Lect 2 - Biostats Flashcards
(12 cards)
define standard error aka SD of population
variability we might expect in means of repeated samples taken from population
(SD) of sample/SQT (sample)
how variable sample might be compared to true population
7 steps of hypothesis testing
- Research question
- Sample and conduct study
- Null & alternative hypothesis
- Identify level of significance / probability
- Calculate test statistic
- Obtain p-value / confidence interval
- Interpret and make conclusions
what does the question need to do
Identify population of interest
Define outcome / DV of interest - and parameters
Define factors / IVs of interest - and parameters
what do we need to think about before defining sample parameters
while it is ideal to use random sampling to get the best representation of the population, however, there is a balancing act between cost and precision
we prefer samples to be larger, this increases the probability of mean and SD being closer to true values.
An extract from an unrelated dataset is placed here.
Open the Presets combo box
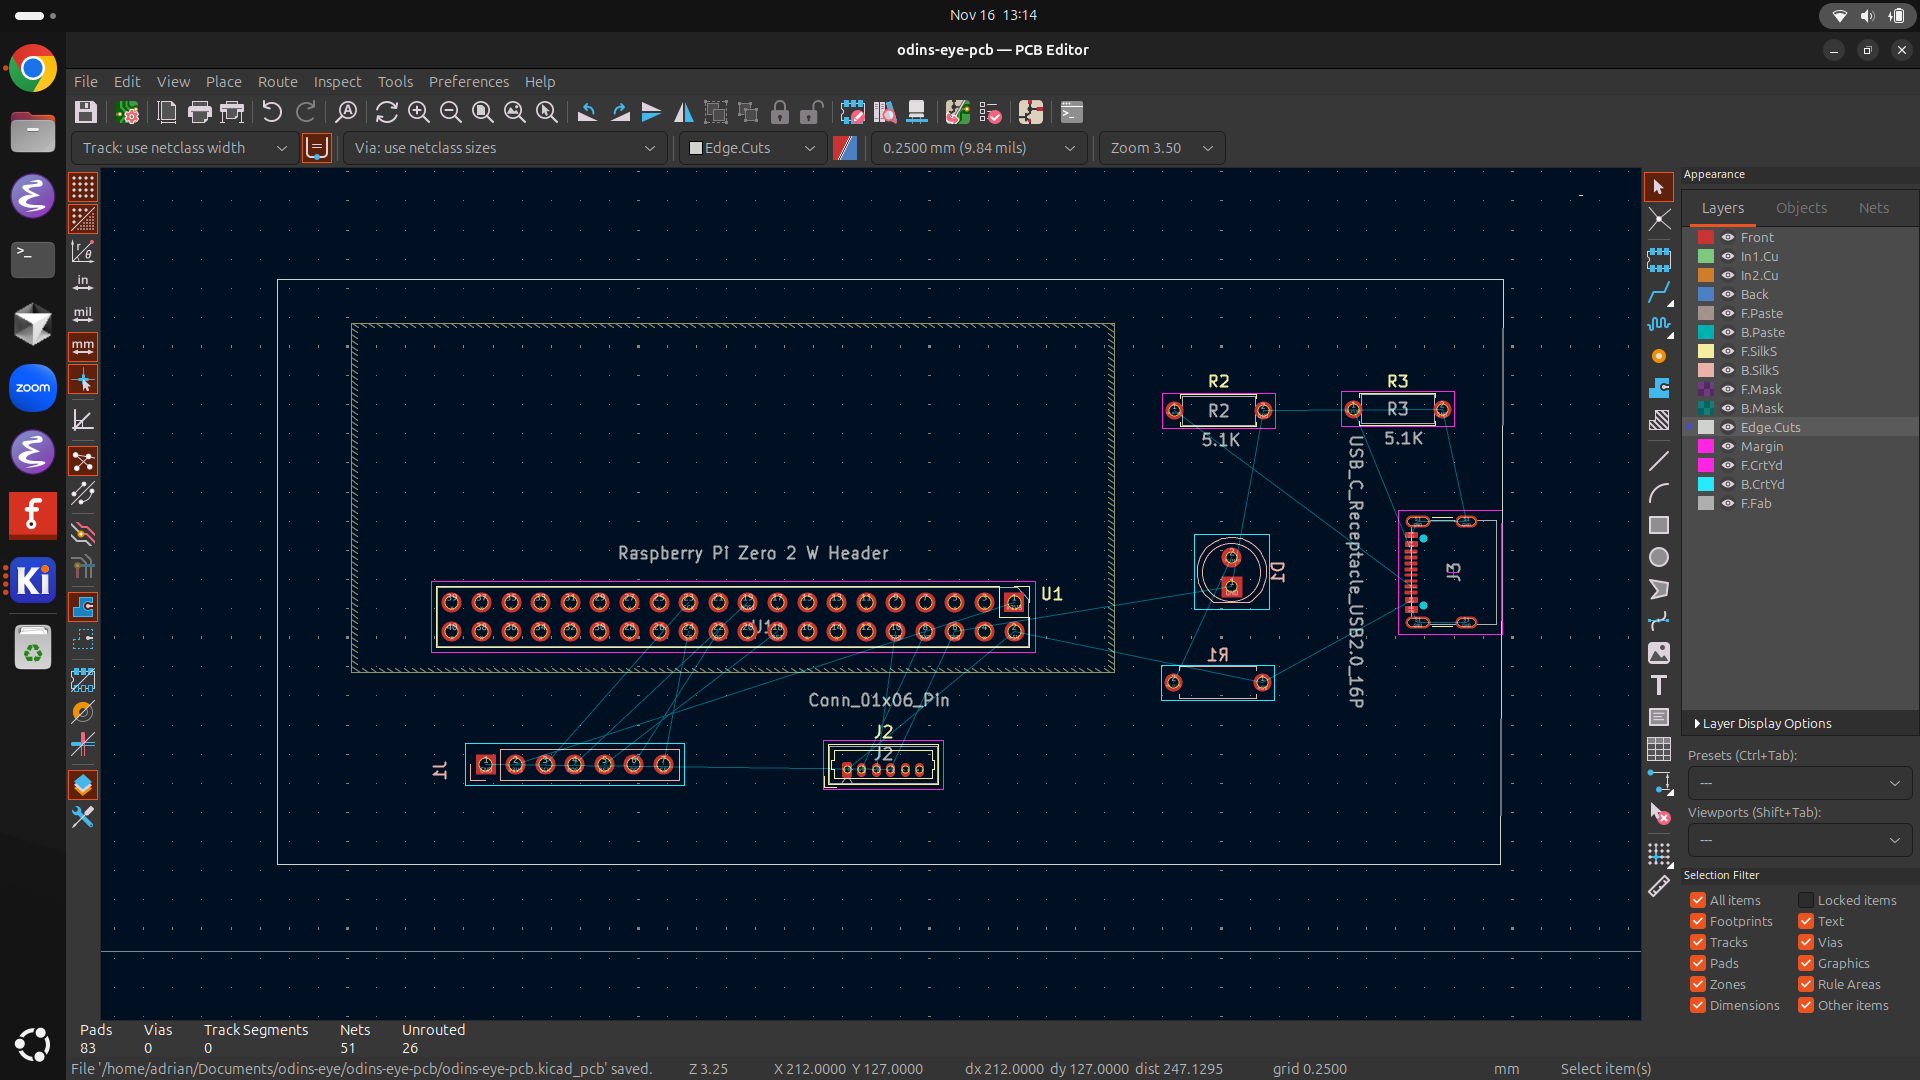The height and width of the screenshot is (1080, 1920). pos(1799,783)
This also reduces error and increases power
what does the null hypothesis mean
that our results are due to chance
differentiate between type 1 and 2 error types
type 1: incorrectly rejecting null hypothesis
type 2: incorrectly failing to reject the null hypothesis
what affects type 1 and 2 errors
type 2: higher the power, less likely you’ll make type 2
type 1: has to do with alpha.. how much error am I willing to accept
define power and what affects it
Probability of finding an association (result) in our
sample if there is a true association in the
population
It depends on
-Probability of a type I error-α
-Alternative hypothesis is true (size of effect)
-Sample size
-Statistical test used
what does p-value mean
p value= .006: Probability that the two samples
come from the same population is .006 or 0.6%
what is the central limit theorem
Central limit theorem – the sampling distribution of the mean approaches normal as the number of samples (n) increases – regardless of the underlying distribution in the population
how is CI different to p-values
CI describes precision and uncertainty whereas p value only compares it to chance
clinical significance?
effect sizes not just statistical differences